Stated exercise ::
Copy the material below word for word, leaving out the pictures.

* Start Material to process *

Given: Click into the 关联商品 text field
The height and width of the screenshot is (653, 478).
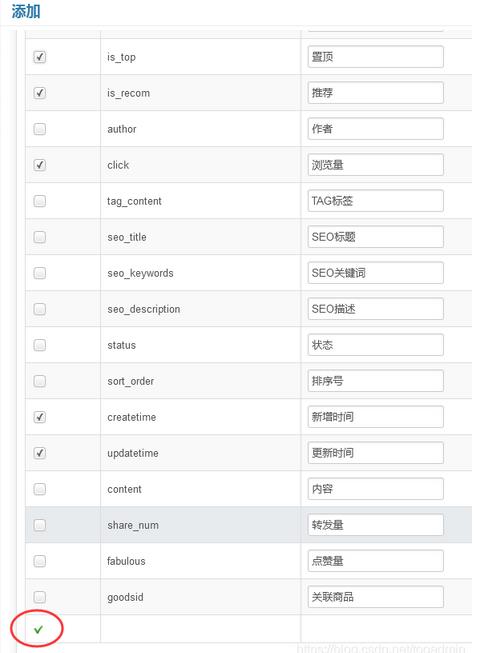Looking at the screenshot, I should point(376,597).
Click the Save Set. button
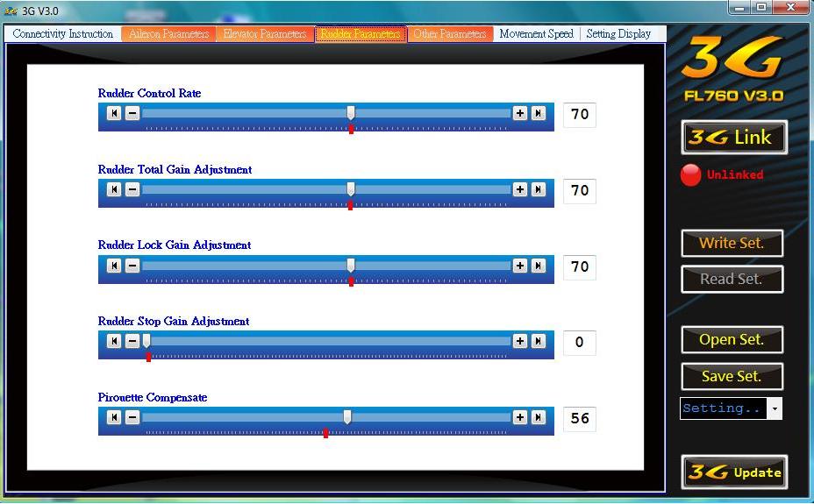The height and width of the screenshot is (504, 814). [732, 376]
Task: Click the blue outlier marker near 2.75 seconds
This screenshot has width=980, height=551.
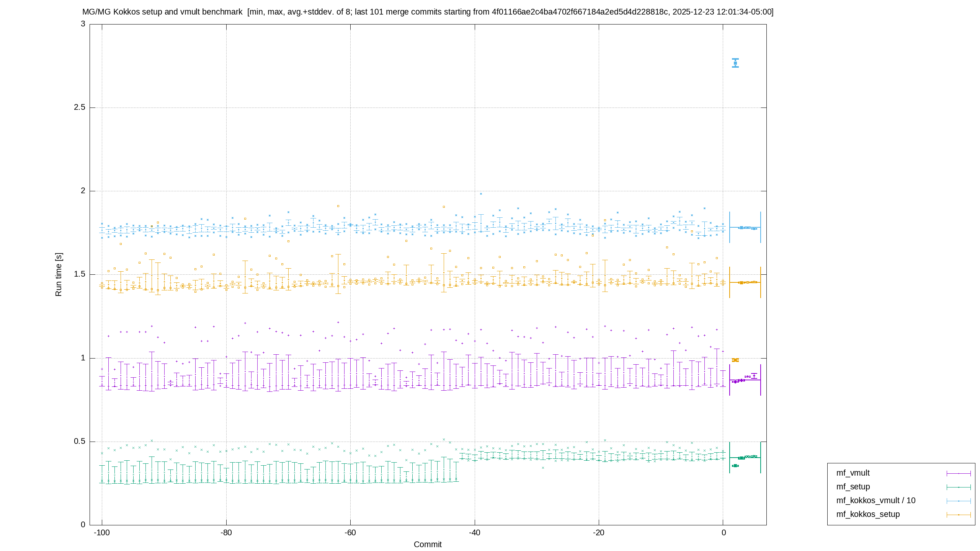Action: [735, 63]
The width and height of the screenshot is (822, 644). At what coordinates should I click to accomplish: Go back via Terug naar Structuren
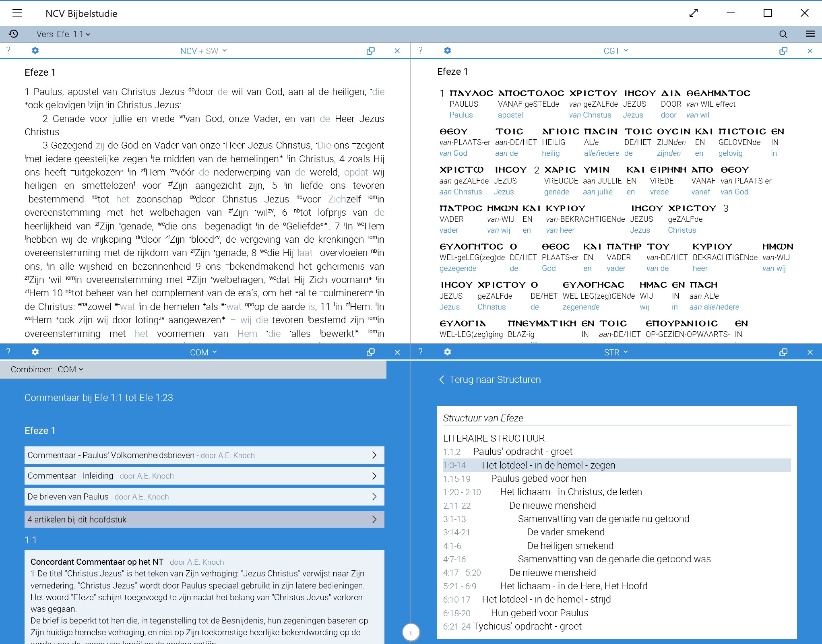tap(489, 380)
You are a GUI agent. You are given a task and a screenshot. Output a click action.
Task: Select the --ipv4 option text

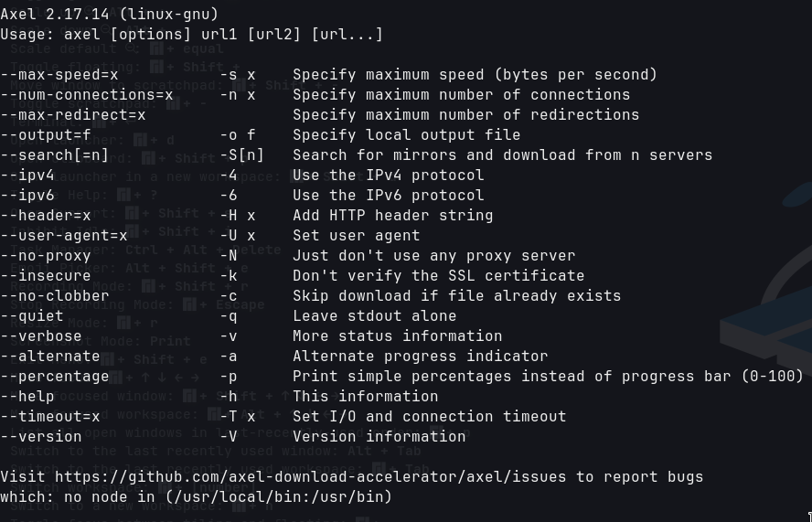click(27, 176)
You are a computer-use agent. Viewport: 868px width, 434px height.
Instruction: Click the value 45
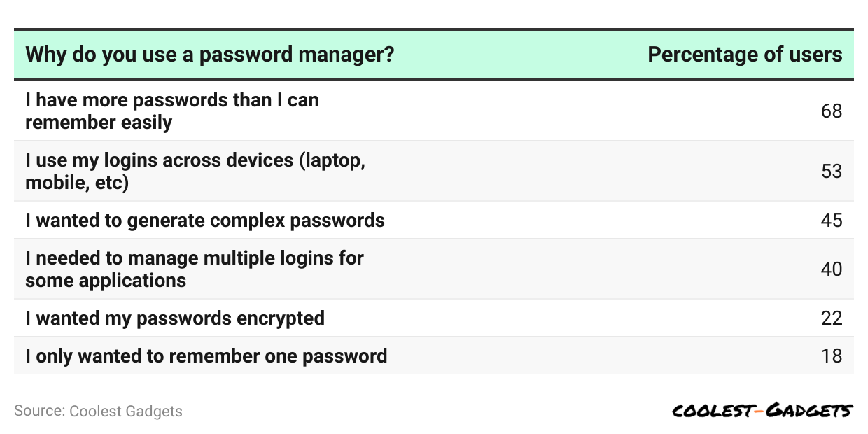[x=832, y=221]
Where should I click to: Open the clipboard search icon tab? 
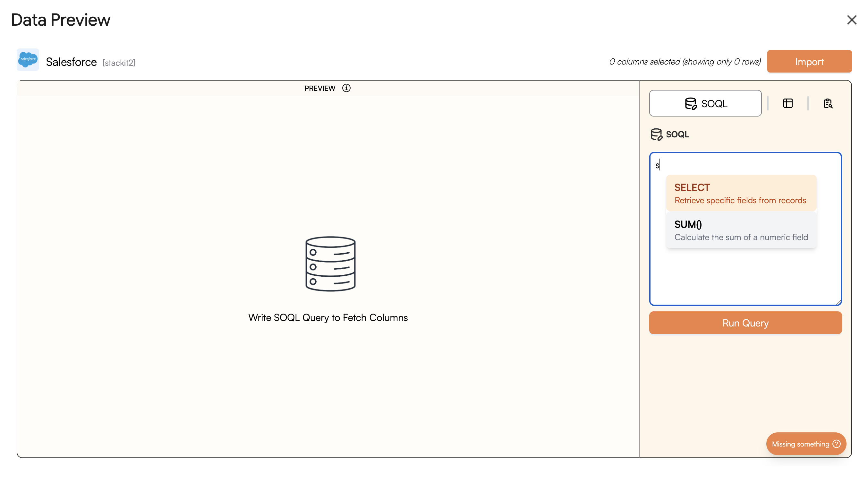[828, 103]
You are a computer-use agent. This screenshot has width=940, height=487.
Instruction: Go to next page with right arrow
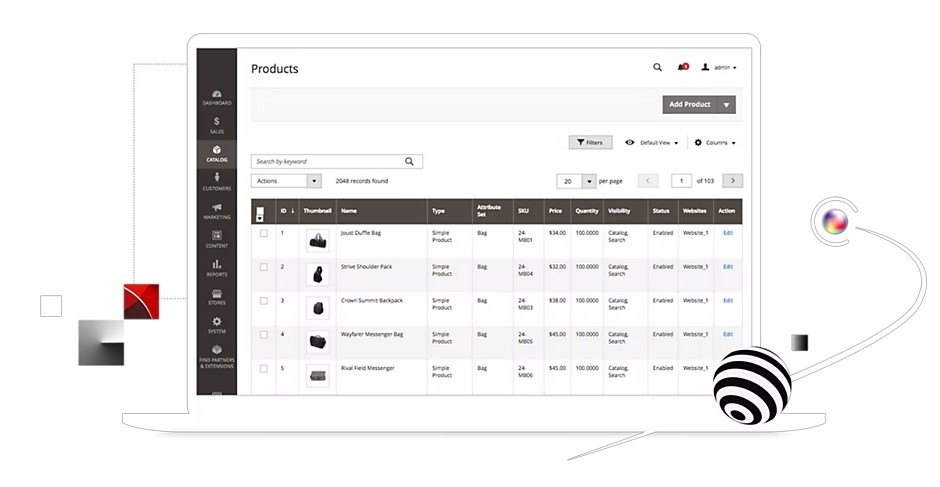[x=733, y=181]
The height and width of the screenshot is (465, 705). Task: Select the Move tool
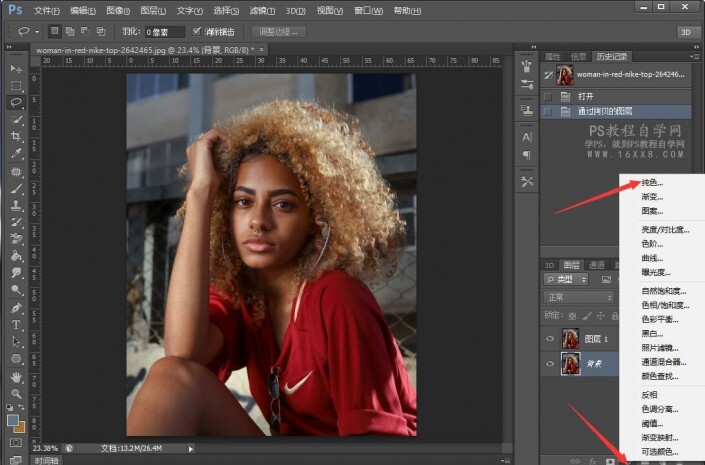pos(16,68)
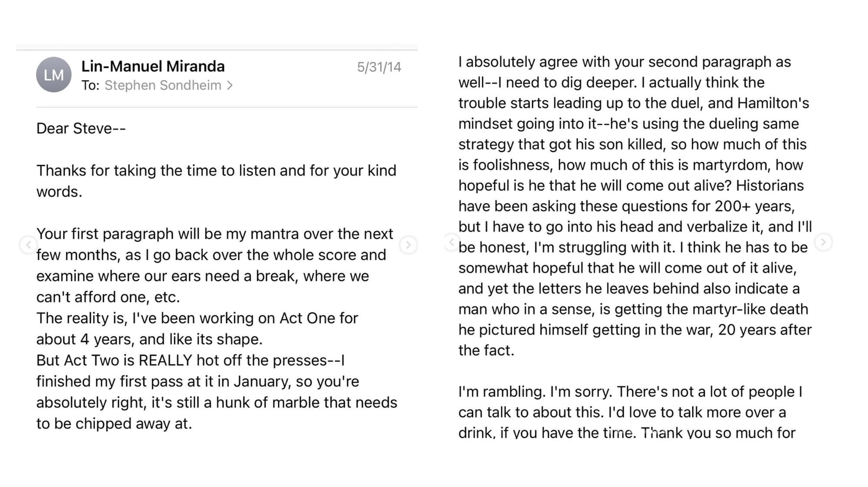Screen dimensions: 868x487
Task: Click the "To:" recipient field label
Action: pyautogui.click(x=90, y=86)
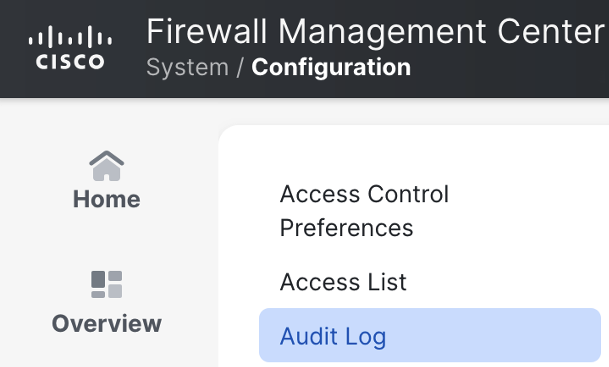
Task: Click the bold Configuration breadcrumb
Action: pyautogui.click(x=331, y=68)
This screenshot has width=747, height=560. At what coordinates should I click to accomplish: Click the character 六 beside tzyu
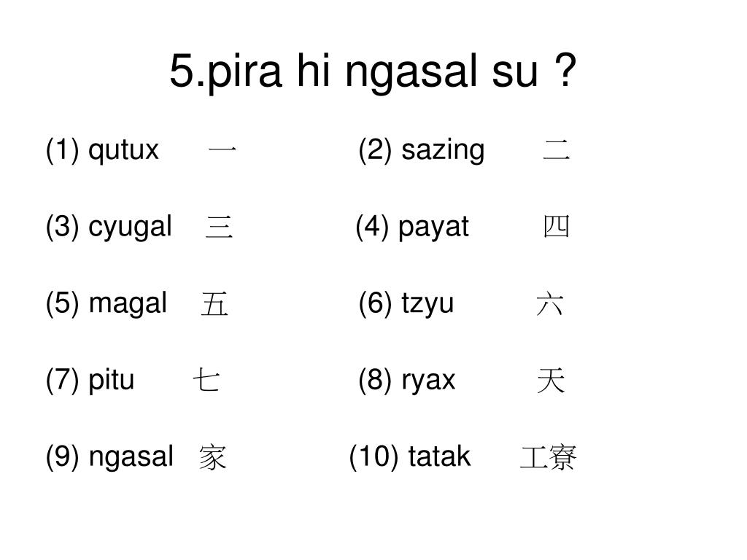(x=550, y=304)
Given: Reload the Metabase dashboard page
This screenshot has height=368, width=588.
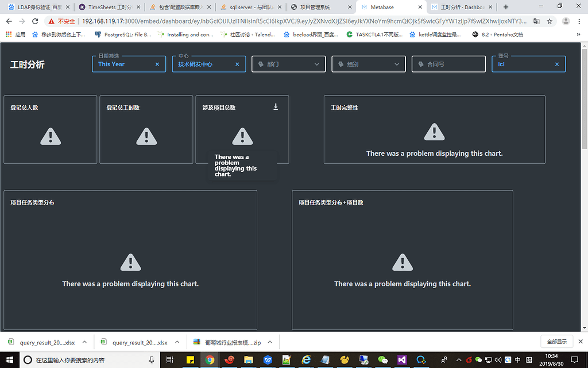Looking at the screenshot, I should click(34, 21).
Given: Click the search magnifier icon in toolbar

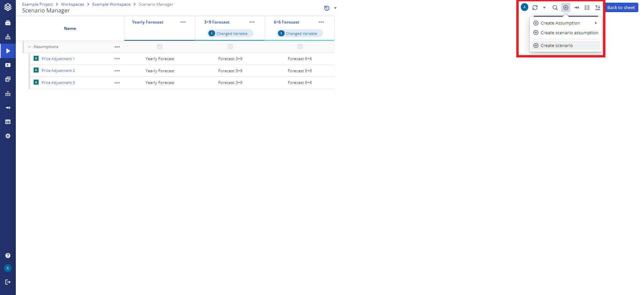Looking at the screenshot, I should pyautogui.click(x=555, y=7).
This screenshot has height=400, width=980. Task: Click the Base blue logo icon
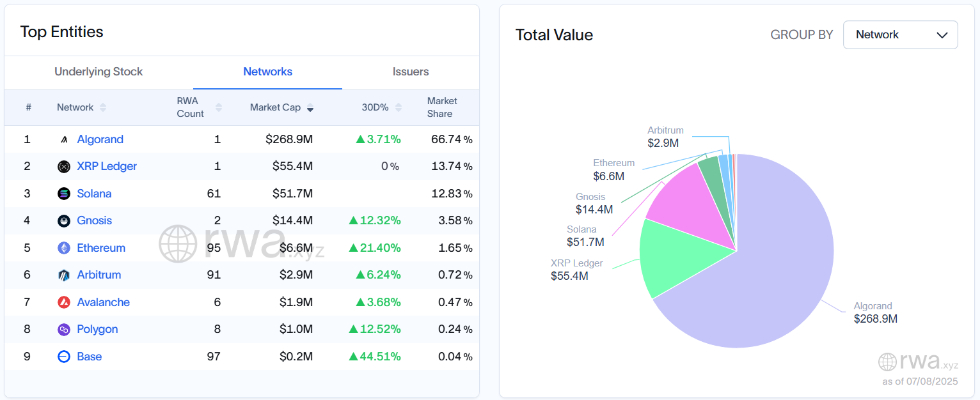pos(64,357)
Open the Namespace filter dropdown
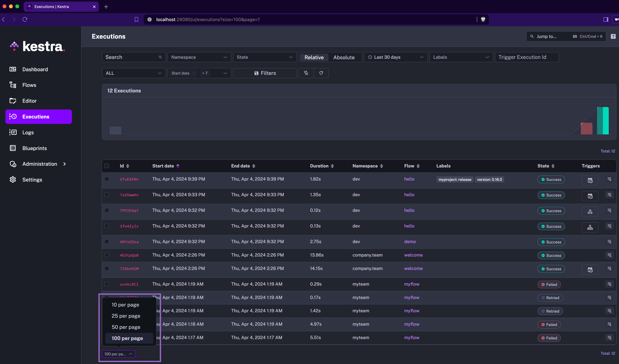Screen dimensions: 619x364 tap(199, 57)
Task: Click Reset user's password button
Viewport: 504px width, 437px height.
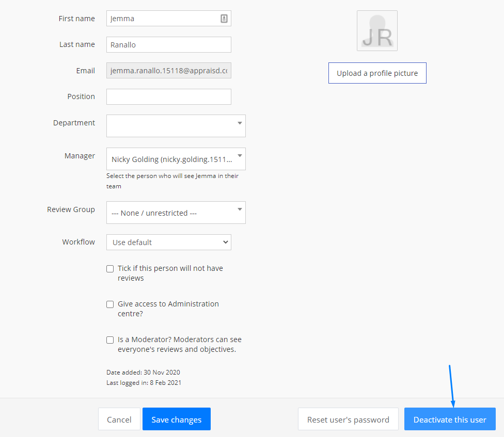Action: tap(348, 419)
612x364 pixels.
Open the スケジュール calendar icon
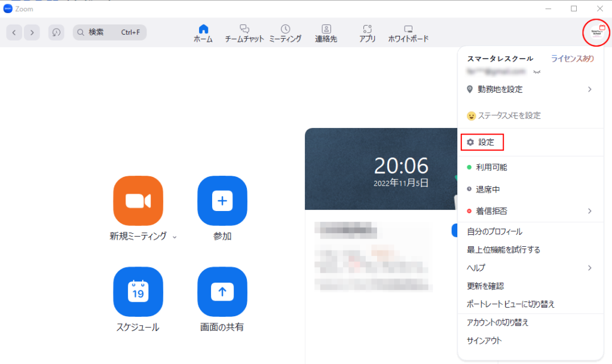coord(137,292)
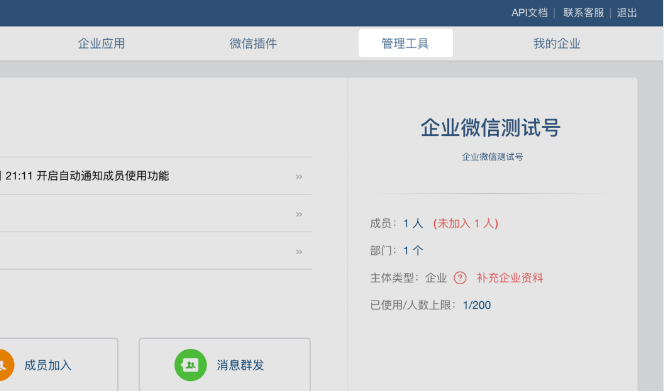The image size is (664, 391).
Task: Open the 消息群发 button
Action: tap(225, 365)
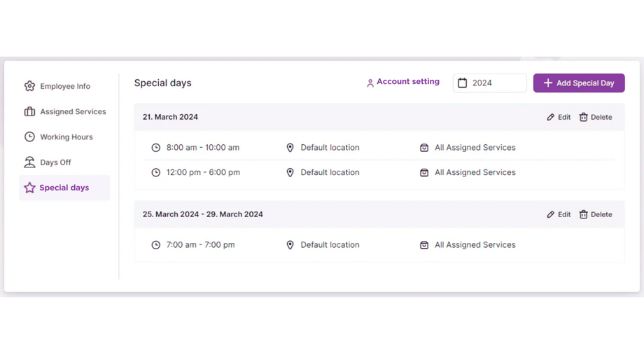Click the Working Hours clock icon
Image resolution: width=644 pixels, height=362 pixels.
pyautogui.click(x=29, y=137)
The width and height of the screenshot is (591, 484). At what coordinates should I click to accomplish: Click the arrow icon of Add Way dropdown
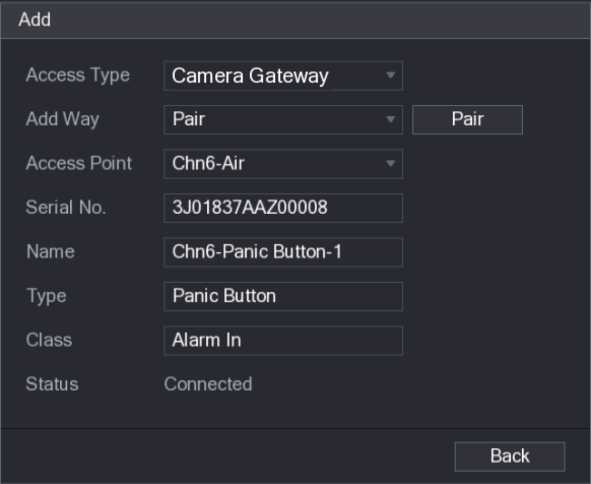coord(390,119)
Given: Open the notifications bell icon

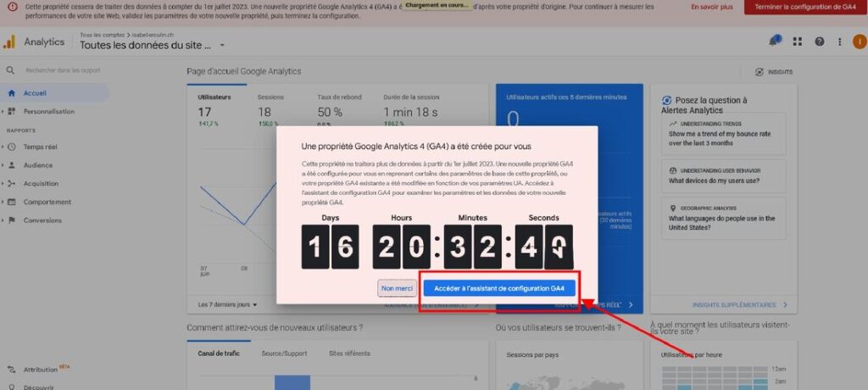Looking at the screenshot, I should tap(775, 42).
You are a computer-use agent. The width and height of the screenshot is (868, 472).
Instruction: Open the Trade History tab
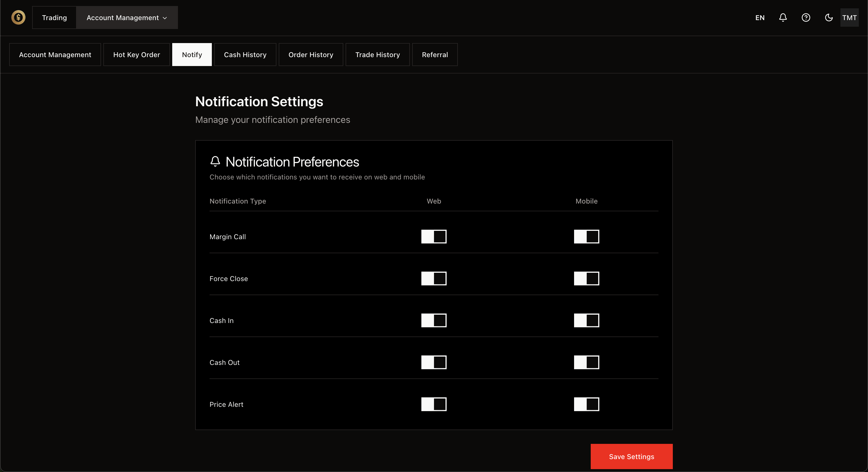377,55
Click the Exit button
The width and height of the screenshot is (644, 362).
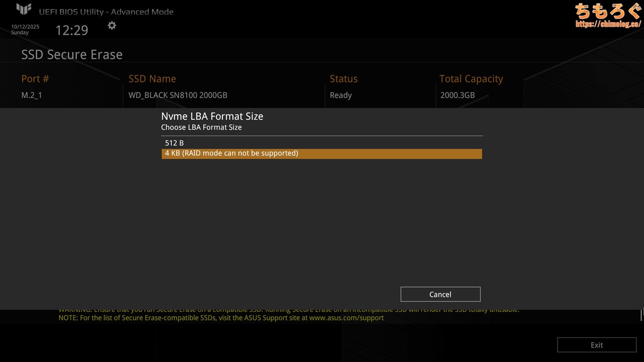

* End Material to process *

Solution for this exercise ::
Given: Click into the 关联商品 text field
The height and width of the screenshot is (653, 478).
Looking at the screenshot, I should point(376,597).
Click the Save Set. button
The height and width of the screenshot is (504, 814). [732, 376]
Task: Click the blue outlier marker near 2.75 seconds
This screenshot has width=980, height=551.
Action: [735, 63]
The width and height of the screenshot is (822, 644). At what coordinates should I click to accomplish: Go back via Terug naar Structuren
tap(489, 380)
You are a GUI agent. You are given a task and a screenshot. Output a click action.
Task: Select the --ipv4 option text

click(27, 176)
You are a computer-use agent. Viewport: 868px width, 434px height.
Instruction: Click the value 45
[x=832, y=221]
Where should I click to: Open the clipboard search icon tab? 
[828, 103]
You are a computer-use agent. This screenshot has width=940, height=487.
Instruction: Go to next page with right arrow
[x=733, y=181]
The height and width of the screenshot is (465, 705). Task: Select the Move tool
pos(16,68)
Screen dimensions: 868x487
Task: Click the "To:" recipient field label
Action: pyautogui.click(x=90, y=86)
Task: Click the bold Configuration breadcrumb
Action: pyautogui.click(x=331, y=68)
This screenshot has width=747, height=560. At what coordinates should I click to accomplish: Click the character 六 beside tzyu
(x=550, y=304)
Given: Reload the Metabase dashboard page
This screenshot has height=368, width=588.
Looking at the screenshot, I should click(34, 21).
Given: Click the search magnifier icon in toolbar

Looking at the screenshot, I should pyautogui.click(x=555, y=7).
This screenshot has height=400, width=980. Task: Click the Base blue logo icon
pos(64,357)
Open the Namespace filter dropdown
Screen dimensions: 619x364 tap(199, 57)
Task: Click Reset user's password button
Viewport: 504px width, 437px height.
Action: tap(348, 419)
612x364 pixels.
Open the スケジュール calendar icon
coord(137,292)
The image size is (664, 391).
Task: Open the 消息群发 button
Action: tap(225, 365)
Click the Working Hours clock icon
Image resolution: width=644 pixels, height=362 pixels.
pyautogui.click(x=29, y=137)
The width and height of the screenshot is (591, 484). At what coordinates should I click to accomplish: Click the arrow icon of Add Way dropdown
coord(390,119)
Given: Open the notifications bell icon

Looking at the screenshot, I should tap(775, 42).
You are a computer-use agent. The width and height of the screenshot is (868, 472).
Instruction: Open the Trade History tab
377,55
Click the Exit button
The width and height of the screenshot is (644, 362).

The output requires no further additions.